◆ **Task statement**
Transcribe exactly the lines from the one holding "[Explore submenu] (1430, 54)" to the end of the data below, including both of those lines and no others.

[Information shown — start]

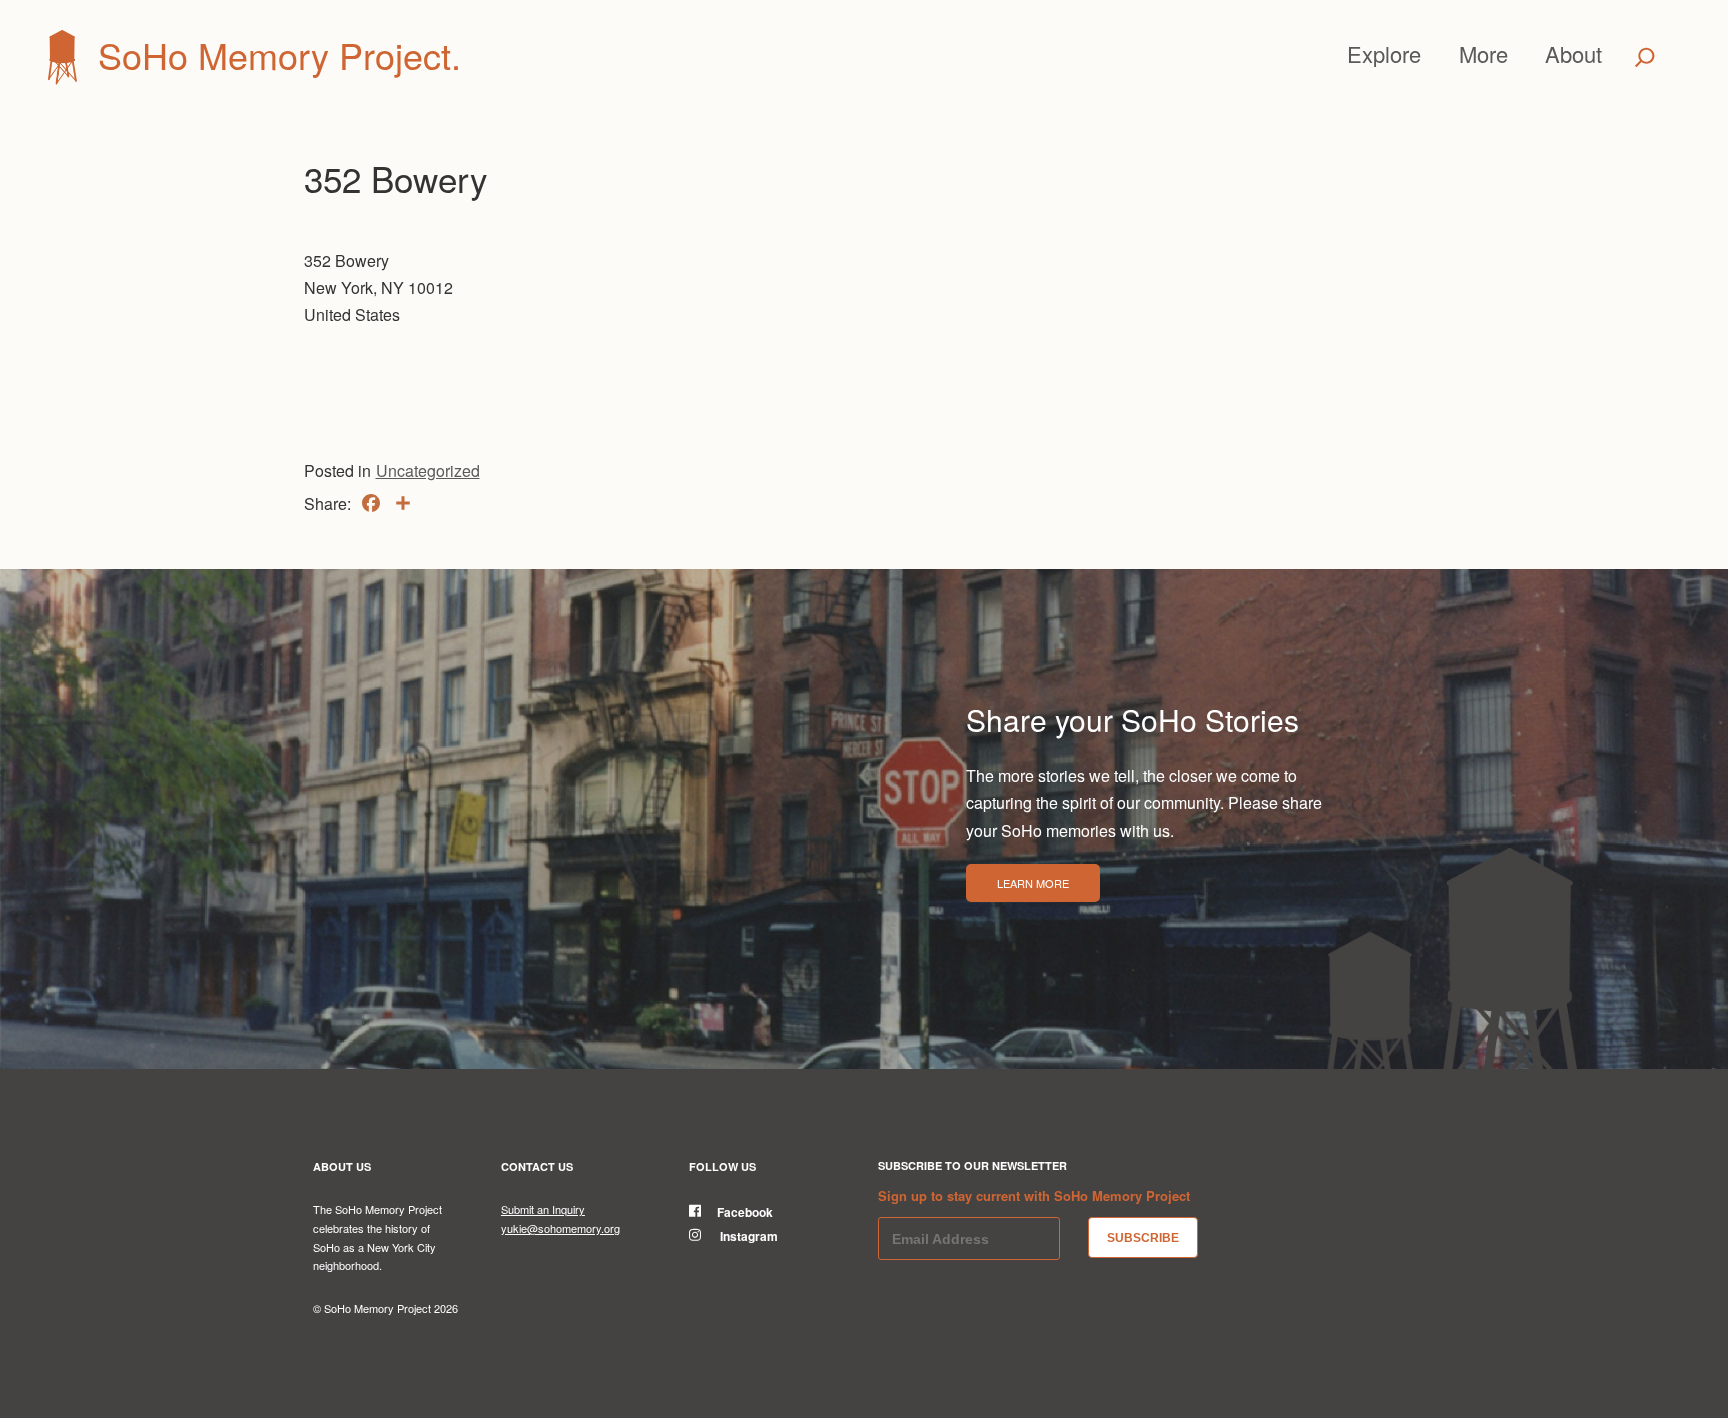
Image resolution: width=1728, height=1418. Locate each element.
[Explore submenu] (1430, 54)
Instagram (747, 1236)
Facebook (745, 1212)
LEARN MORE (1033, 883)
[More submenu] (1517, 54)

[Information shown — finish]

◆ **Your solution**
[Explore submenu] (1430, 54)
Instagram (747, 1236)
Facebook (745, 1212)
LEARN MORE (1033, 883)
[More submenu] (1517, 54)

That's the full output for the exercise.